What I won’t do, however, is say that other folks “should” or “need to” do what I did.

In the almost four years of being a single female van dweller, many people have told me I “should” or “need to” do this thing or buy that thing or go this place. (I swear to god [in whom I’m not even sure I believe], if one more gray-haired man tells me I “need” solar, I am going to lose my shit!) I have a rebellious nature. If someone tells me I “should” or “need to” do something, well that something goes to the bottom of the list of things I have any interest in doing.

However, the main reason I am not going to tell you what you need to do is because I don’t know what you need to do. I don’t know how your van is arranged (or if you even have a van, for that matter). I don’t know what things you want to tote around in your van or RV or travel trailer. I don’t know what your physical limitations are. Maybe plastic tubs make you grit your teeth and shake your head, and maybe you can’t stand the colorful tapestries I can’t seem to live without. What you need to do, what you should do, is what makes you happy, and I don’t know what exactly that is.

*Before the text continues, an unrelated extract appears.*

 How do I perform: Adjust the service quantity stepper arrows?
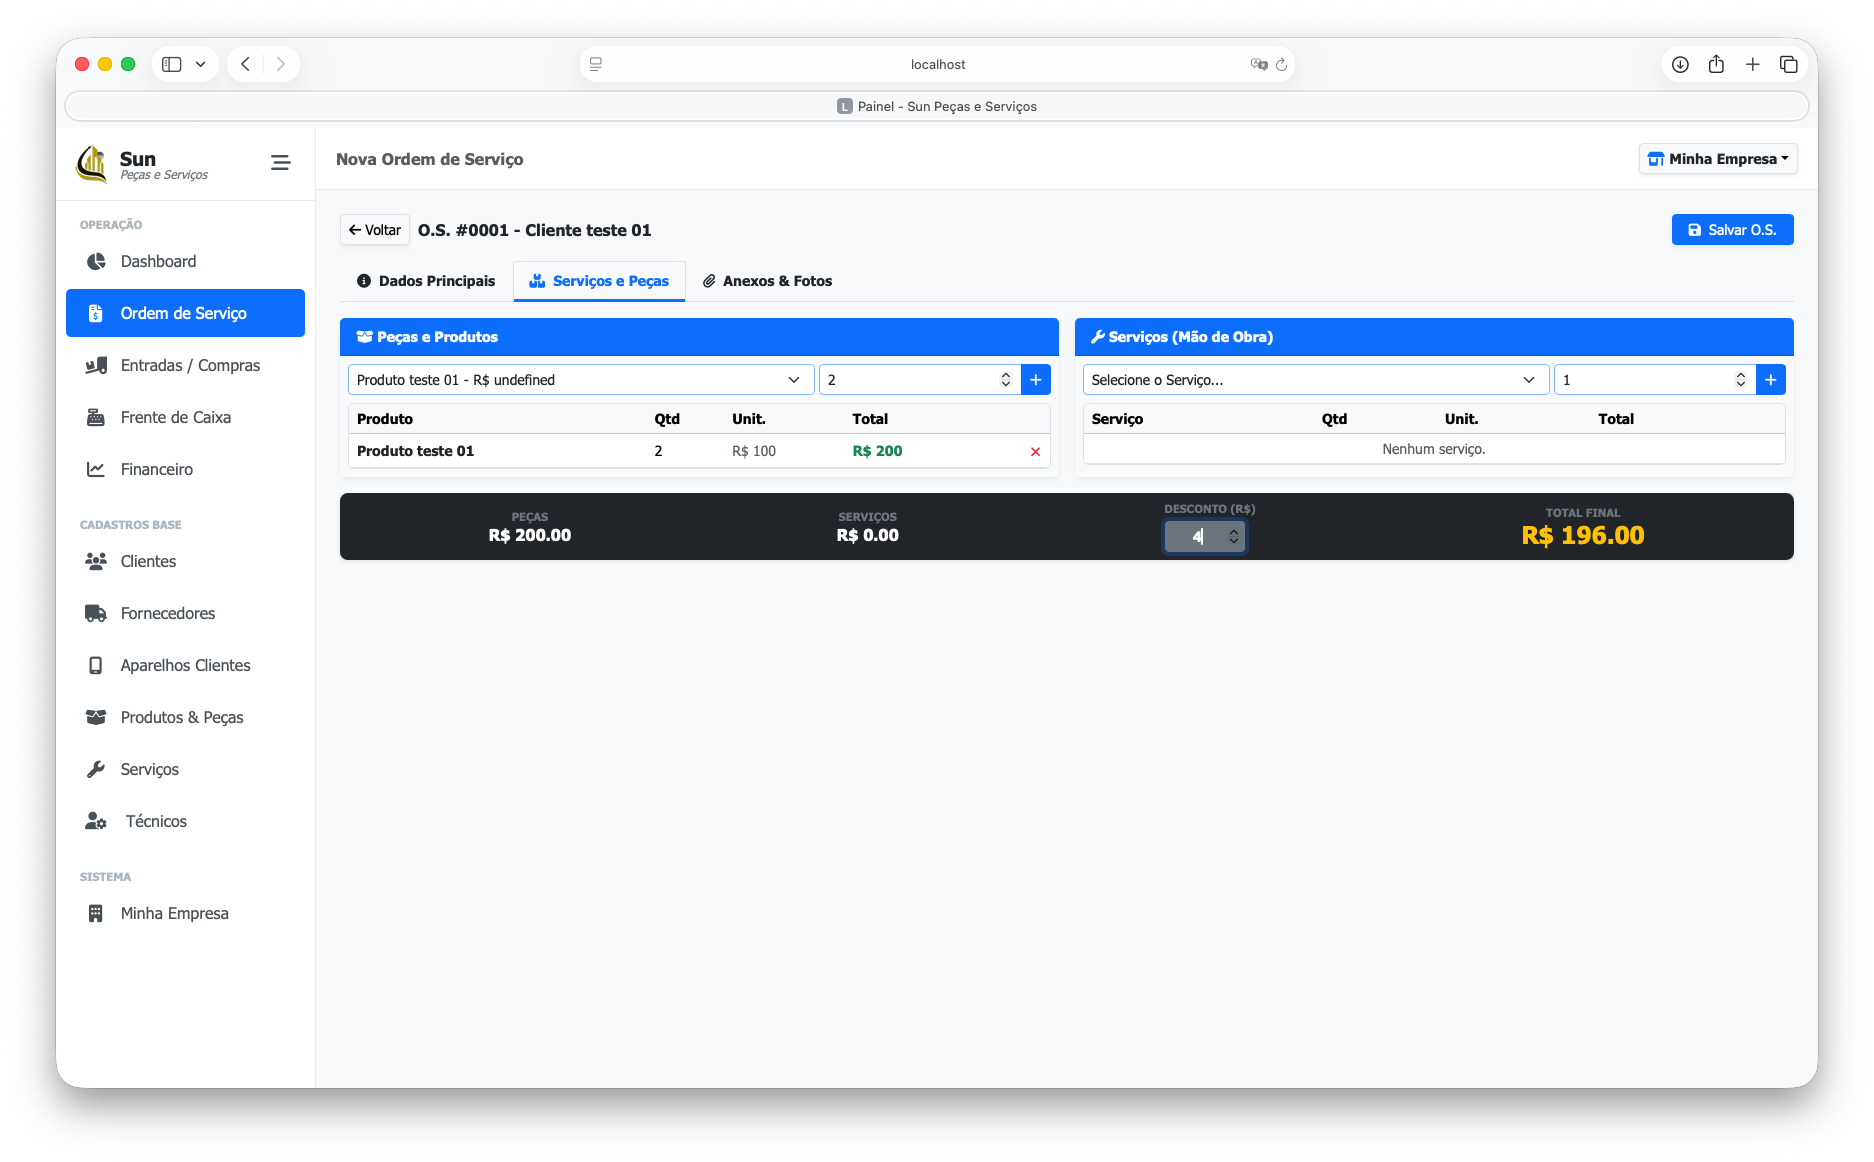coord(1740,380)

Recently, one of my readers told me she wished I’d “write a book on how to live free and still make enough money to live !!!!!” I responded. “I couldn’t really write a how-to book on living free…because everyone’s needs and desires are different. All I can do is tell people how I live. Maybe I can inspire people to figure out how to make living free work for them.”

I feel the same way about the organization of my van. I’ll tell you what I did, and I’ll show you photos too. I’ll answer questions. (I love to answer questions. Questions show me people are really interested in what I have to say. Please always feel free to leave questions in each post’s comments section.) But I won’t even pretend to believe that what works for me is going to make sense for anyone else.

My welcome mat, a carpet remnant bought for $1 at a thrift store. I took this photo.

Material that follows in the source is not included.